Sex is chromosomes, male/female. Gender is how you see yourself. Male, female, neuter, other... Preferential identity is a synonym for gender.
Notice that we never use gender for animals; we use sex. Because they can't tell us what they'd like to be known as, we can only determine what they are genetically.
Of course, if you're not in the USA, your nation's variant of English may differ...
Admin
Shouldn't it be de-programmer? un-programmer? Someone who, instead of creating functional software, destroys it?
...so I guess the opposite of 'programmer' is 'user'...
Admin
Admin
Next to "sisgrammer" in the table.
Admin
Somewhere close to "Software Evangelist."
Admin
This is wrong.
While sex may be an act, it is also a state.
sex (n) 1: either the male or female division of a species, especially as differentiated with reference to the reproductive functions.
Gender is a social construct. A gender represents the sum total of a society's expectations for a particular sex.
Admin
Admin
Management bullshit. Say what you mean, if you actually understand what you mean and aren't just jacking off on buzzwords.
Admin
Please show some sensitivity. I once logged in with the username "Bob" and let me assure you, it's no laughing matter.
Admin
"Captain Vimes says we don't have sex when on duty." -- Lance Corporal Angua
Admin
[quote user="QJo"The real WTF would be if you've been assigned a ridiculously short time to do it.[/quote]

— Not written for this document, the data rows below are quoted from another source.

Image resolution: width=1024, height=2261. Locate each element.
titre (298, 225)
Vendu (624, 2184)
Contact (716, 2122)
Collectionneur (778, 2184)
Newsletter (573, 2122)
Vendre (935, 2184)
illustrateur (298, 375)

You don't run out of time. Time is infinite. You are finite, Zathras is finite, This... is wrong database.
Admin
That's what a salesperson needs to find out in lieu of understanding that it's five billion records in a non-standard comma-delimited formatted, so no, you can't f$%&in' have it by next Wednesday.
Admin
Regarding the gender, himher, heshe, ... columns, in the 1910 US Census, one of my grandfather's sisters, Cora, was listed as "Daughter" in the relation to the head of household column and as a male in the sex column.
Admin
"Send Daan to sing contract with my company"
I just visualized a great bollywood style musical number about a man singing a contract with a company.
Admin
That last motherlode piece appears to me like an attempt to start a localization feature, to make it easy to adopt to foreign languages and their wording.
And I myself was a victim of such shameless salesman lying to the customers, in our case nobody else than federal government, so we better delivered: I hate them, I hate them, I hate them.
Admin
And the problem?
(this is site worth visiting any more???)
Admin
Problem is, if they don't over-promise, someone else wins the contract, and neither the salesman nor the engineers get paid. Nope, like it or not, lying salesmen are a fact of life... you just have to work around them... and try to sneak in some payback where you can (e.g social club paintball tournaments).